La mobilité horizontale des plaques lithosphériques, confirmée par les indices géodésiques et la répartition des reliefs, constitue la base de la tectonique de la lithosphère et explique la localisation des séismes et la formation des structures géologiques.
Les frontières en divergence, convergence et coulissage structurent la surface de la Terre, chacune étant caractérisée par des géométries spécifiques et des processus géologiques distincts, essentiels pour comprendre la dynamique de la lithosphère.
Utilisation du GPS pour mesurer le déplacement actuel des plaques : Méthode qui exploite le système de positionnement par satellites pour quantifier en temps réel la mobilité des plaques lithosphériques, en détectant leur déplacement millimétrique. (source : chapitre 2, activité 6)
Positionnement millimétrique des stations GPS : Technique permettant de localiser avec une précision de l’ordre du millimètre des stations GPS fixes au sol, afin de suivre leur position dans le temps et d’observer les déplacements des plaques. (source : chapitre 2, activité 6)
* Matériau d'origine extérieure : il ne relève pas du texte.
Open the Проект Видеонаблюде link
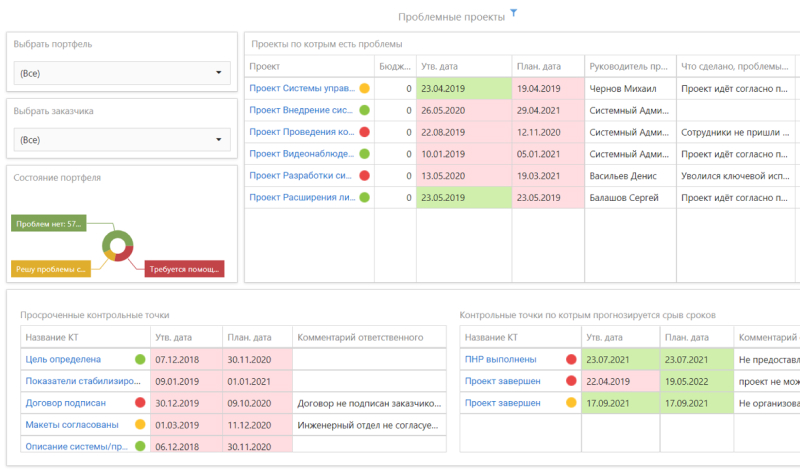 point(301,154)
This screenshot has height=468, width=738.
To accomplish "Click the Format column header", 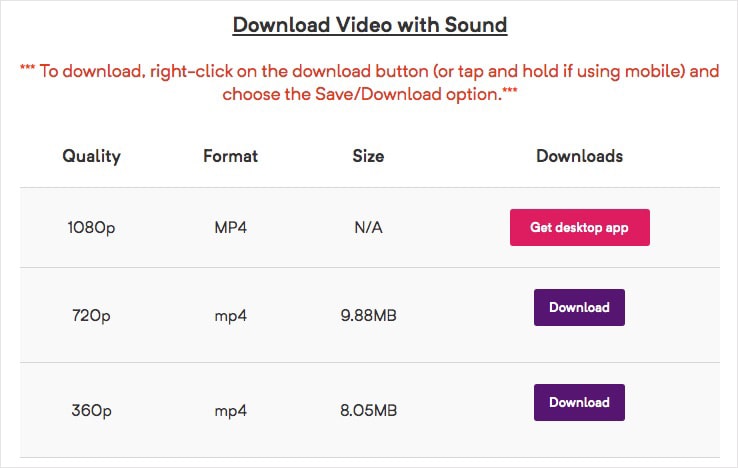I will 230,156.
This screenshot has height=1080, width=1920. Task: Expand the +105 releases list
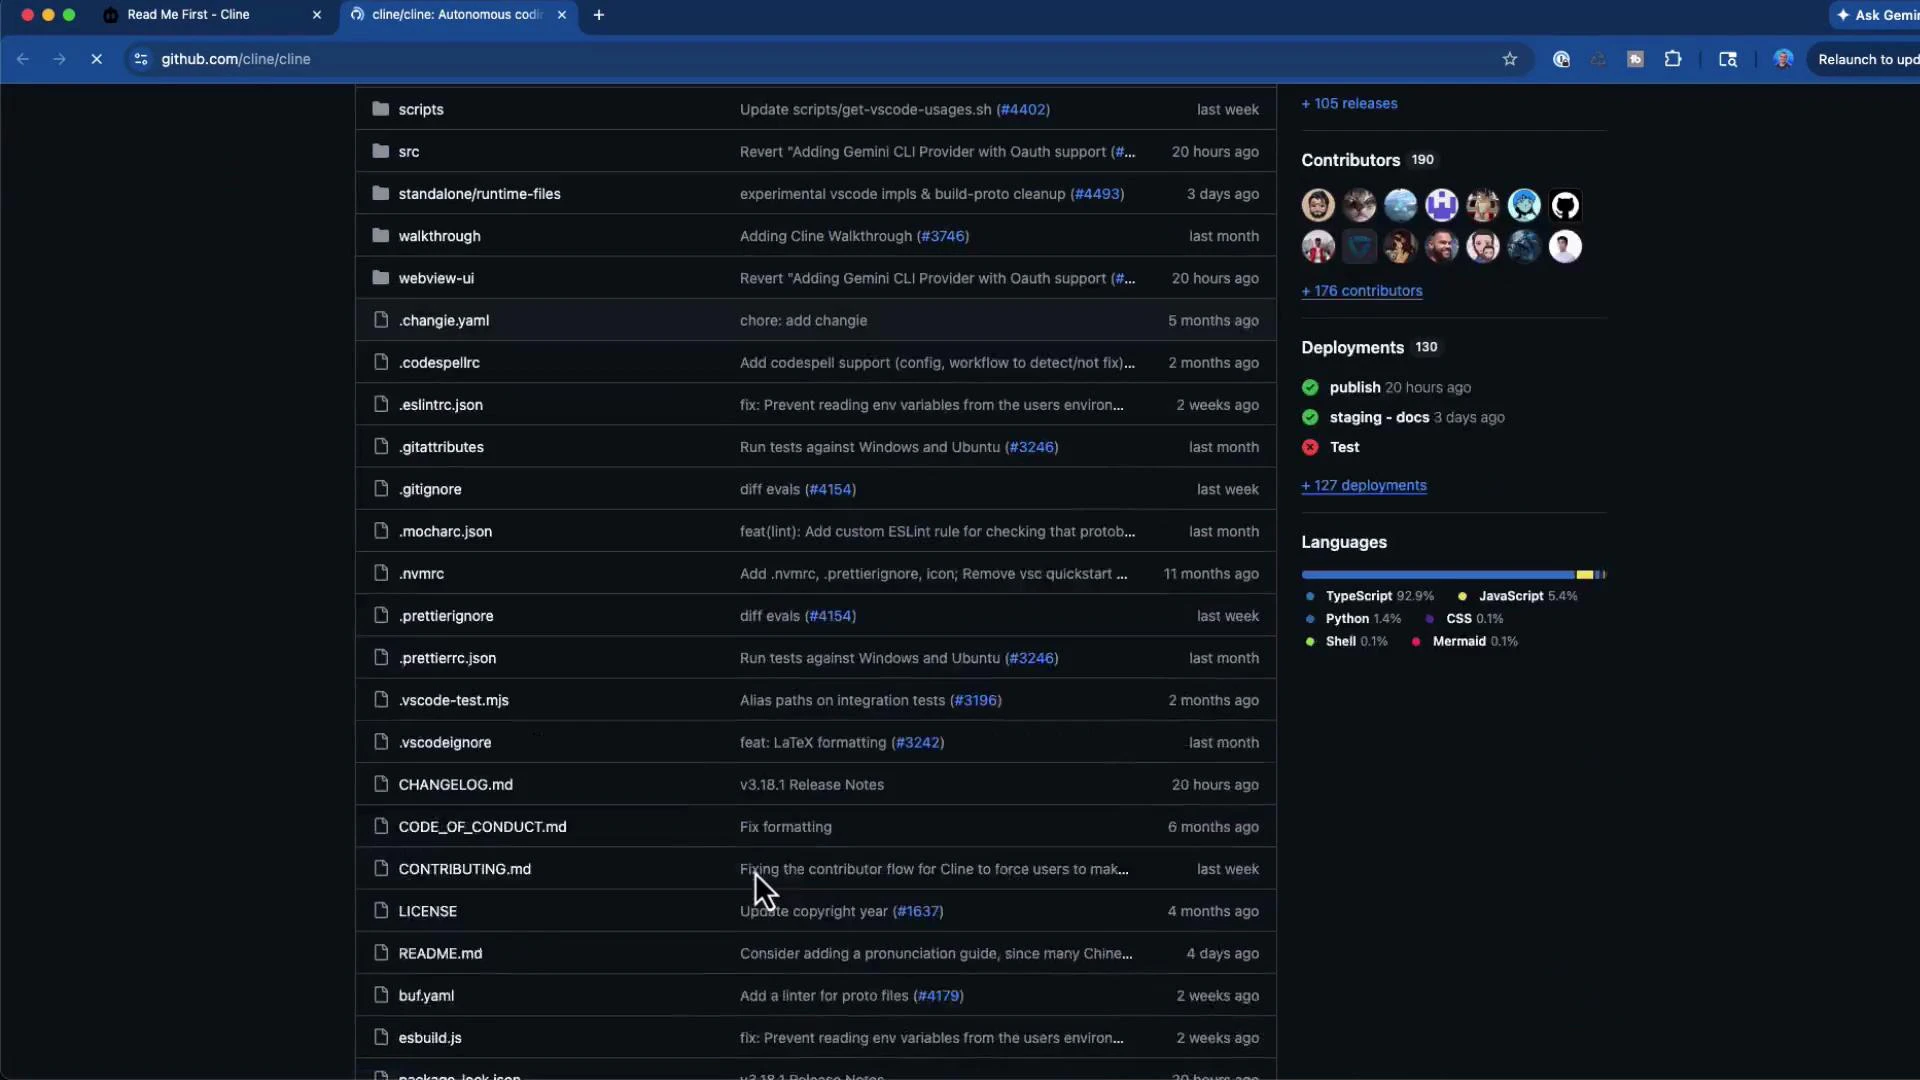[1349, 103]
Détermination du sens et de la vitesse des plaques : Analyse des variations de position des stations GPS sur plusieurs années pour définir la direction (sens) et la rapidité (vitesse) du déplacement des plaques lithosphériques, par exemple, environ 15 cm/an pour l’océan Pacifique. (source : chapitre 2, activité 6)
Vitesse d'expansion océanique mesurée par GPS : Quantification du taux d’éloignement des plaques océaniques, notamment la vitesse d’expansion de l’océan Pacifique estimée à environ 15 cm/an, validant le modèle d’expansion océanique. (source : chapitre 2, activité 6)
Cohérence des données GPS avec anomalies magnétiques et données sédimentaires : Correspondance entre les mesures GPS du déplacement des plaques et les preuves indirectes issues des anomalies magnétiques et des données sédimentaires, renforçant la validité du modèle de tectonique des plaques. (source : chapitre 2, activité 6)
La géodésie spatiale, notamment le système GPS, permet de quantifier en temps réel le mouvement des plaques lithosphériques avec une précision millimétrique, grâce à des stations GPS réparties mondialement. (source : chapitre 2, activité 6)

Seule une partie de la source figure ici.